Proposed outcomes. Projected results. These are common phrases used in my everyday life as a scientist. Answers or specific conclusions to any experiment can merely be anticipated until we actually prove them. In most cases, life is like that too. “Where do you see yourself in five years?” We have all been asked this question in different formats some time or another. We usually make up some vague answer that would please the questioner, or whimsically extrapolate on our current status. We want these answers to sound important and earnest, but we have no idea if we believe in them ourselves.
I have been given some rather interesting advice when I seek answers to where I see myself in the future, especially in the context of job interviews. “Tell them you want to be a CEO of a biotech company”, said one. “Tell them you see yourself in a managerial role with a lot of responsibility and oversight, where you can drive the business while keeping in line with the company’s mission and vision”, said yet another (what does this vague nonsense even mean?). “Oh! You should tell them that you want to be the model woman scientist who balances skillfully the art of maintaining a family and a career” was a presumptive one (tell me how, please). What I honestly want to tell them is that I simply don’t know. I can make projections and forecasts and plans, but I can only choose choices, not the outcomes.

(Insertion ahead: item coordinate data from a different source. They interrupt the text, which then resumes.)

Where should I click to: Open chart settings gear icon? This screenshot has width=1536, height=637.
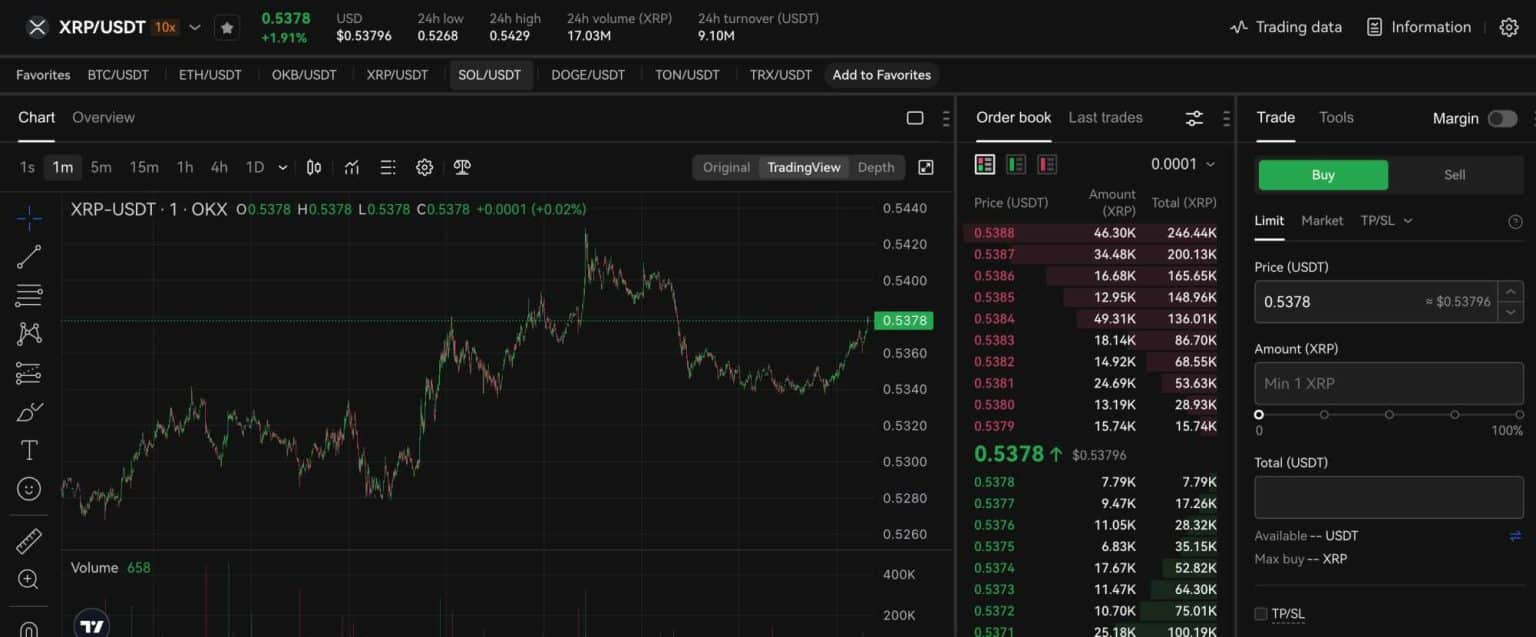pos(424,167)
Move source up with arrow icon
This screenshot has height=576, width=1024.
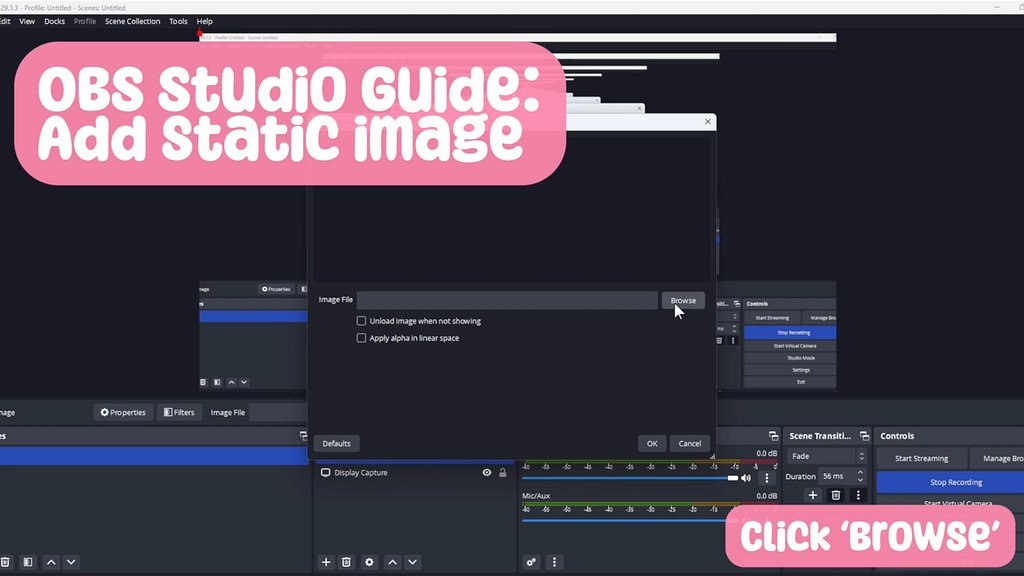(392, 562)
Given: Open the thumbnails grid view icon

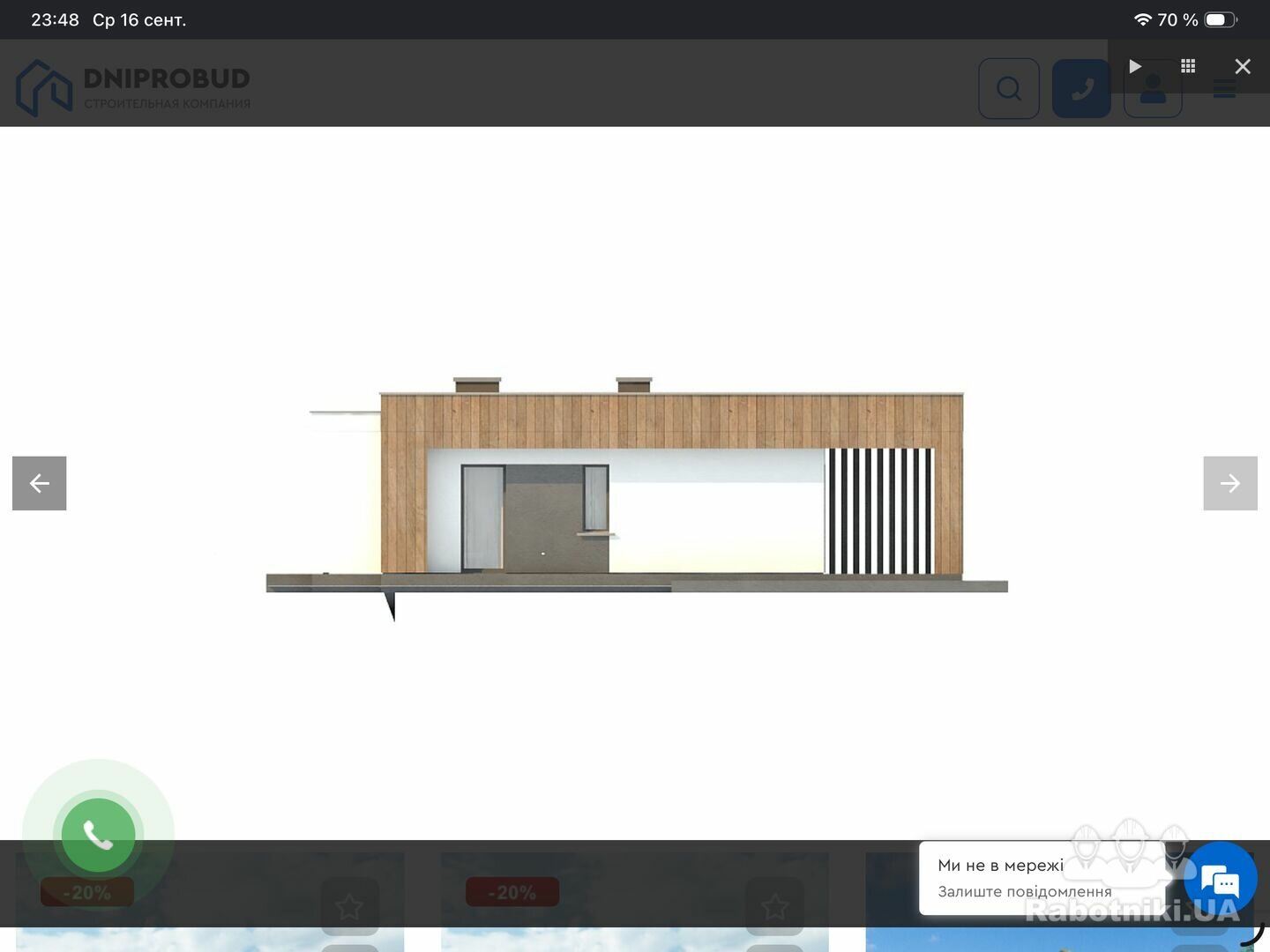Looking at the screenshot, I should pos(1188,66).
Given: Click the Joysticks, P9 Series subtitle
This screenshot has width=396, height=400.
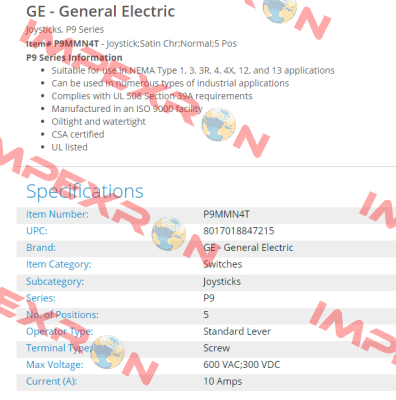Looking at the screenshot, I should coord(65,30).
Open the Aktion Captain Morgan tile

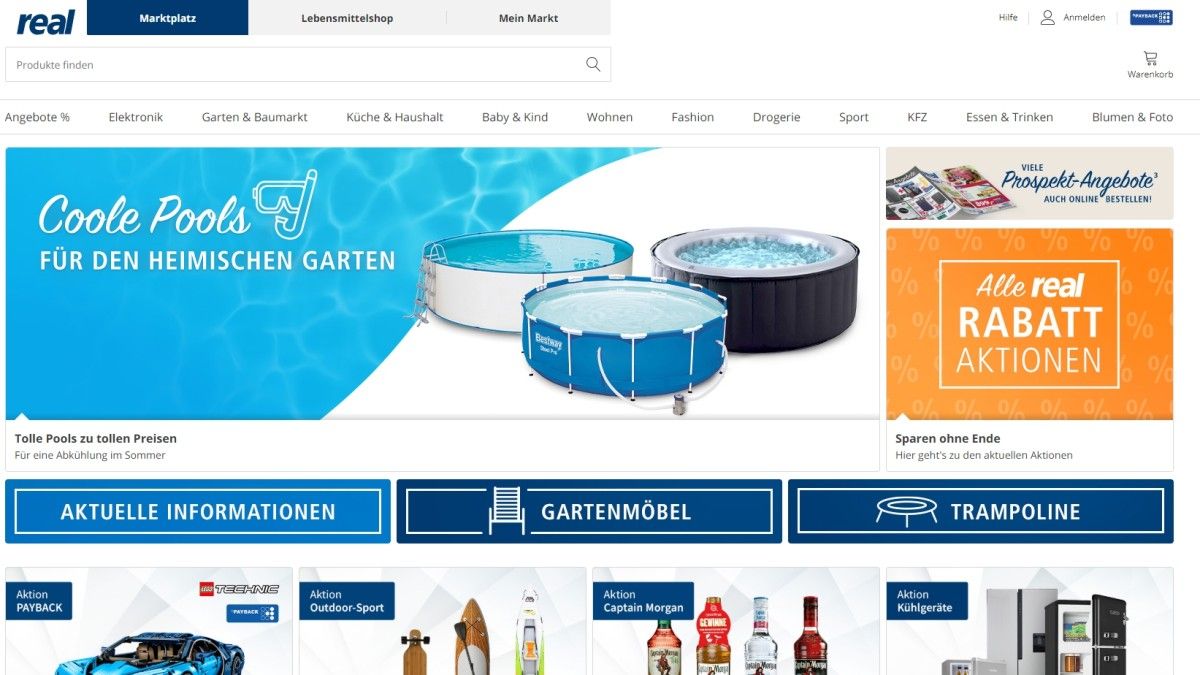[739, 621]
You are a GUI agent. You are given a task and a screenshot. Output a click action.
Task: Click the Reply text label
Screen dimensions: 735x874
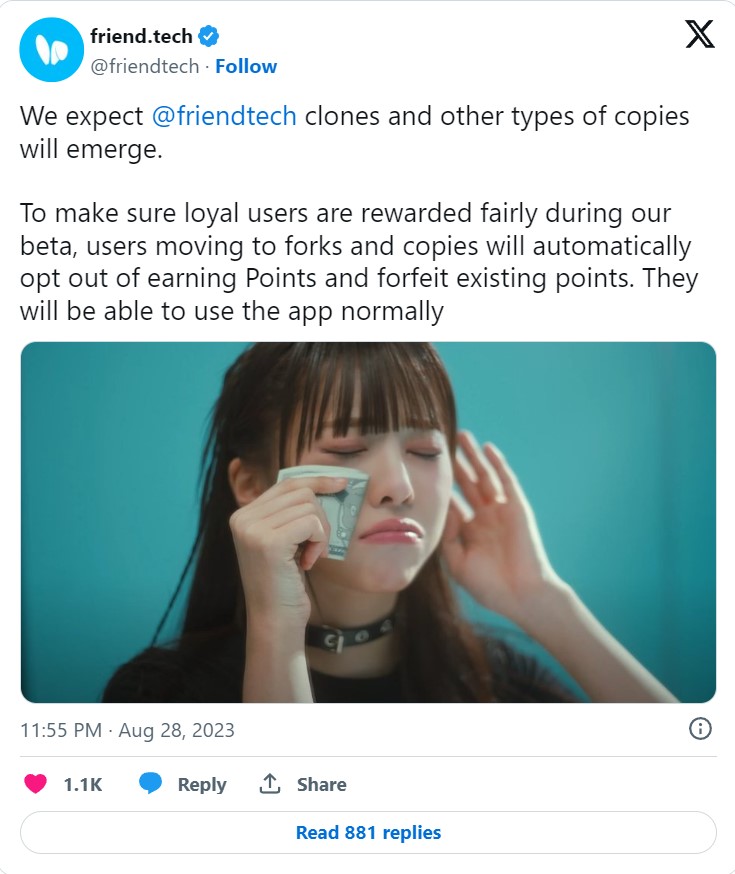coord(202,785)
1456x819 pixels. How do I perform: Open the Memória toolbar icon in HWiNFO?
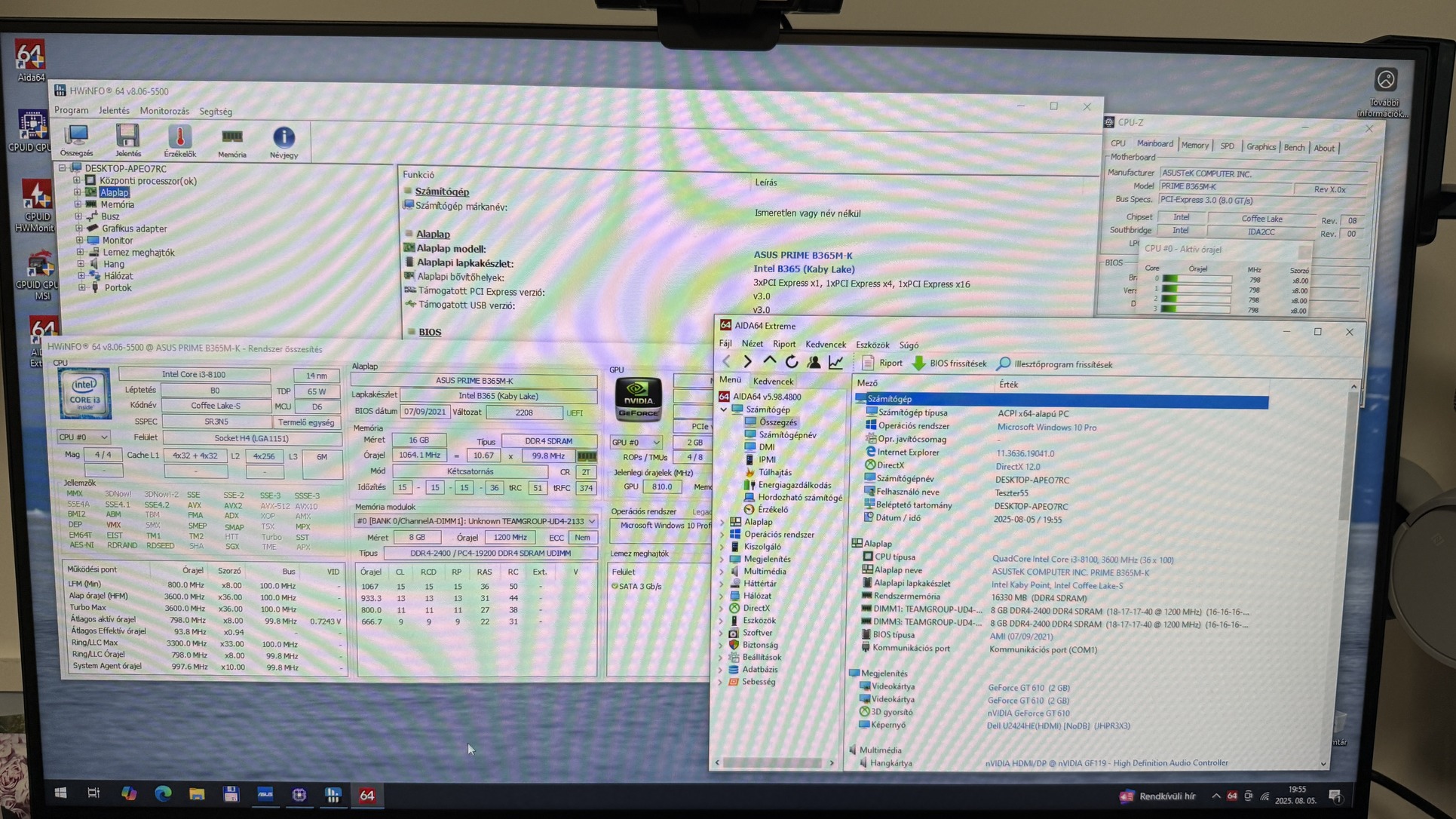231,139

Three years ago, I thought I wanted to live with a pixie cut for the rest of my life. And two weeks into that I was browsing for wigs. Nine months ago, I thought I wanted to read Iliad and Odyssey and all the other old texts that I haven’t yet read. Nine days into that dream I realized there are too many works and too little time. A decade and a half ago, I thought marrying and having children might not be such a bad idea after all and started to think of baby names. And here I am, still unmarried and have finally decided on one name – 3PO – for my TV. Even last year, the same time, I thought I wanted to explore all the National Parks on the West Coast of the United States. One year later, here I am, having explored every crack on my four walls.
I still make plans, have goals, even daydream of an ideal life. But my own short history on Earth has taught me that most likely those plans remain whims of the past, sometimes utterly laughable, sometimes wistfully regrettable. Of course, some determination will get you places, and some plans pursued diligently to the end do come to fruition. But what I tell myself is that in spite of planning your every hour for the next 365 days, there are still only proposed outcomes and projected results. What will I be, where will I be this time next year (or next month, or next decade)? That’s a question, yes. But not a choice.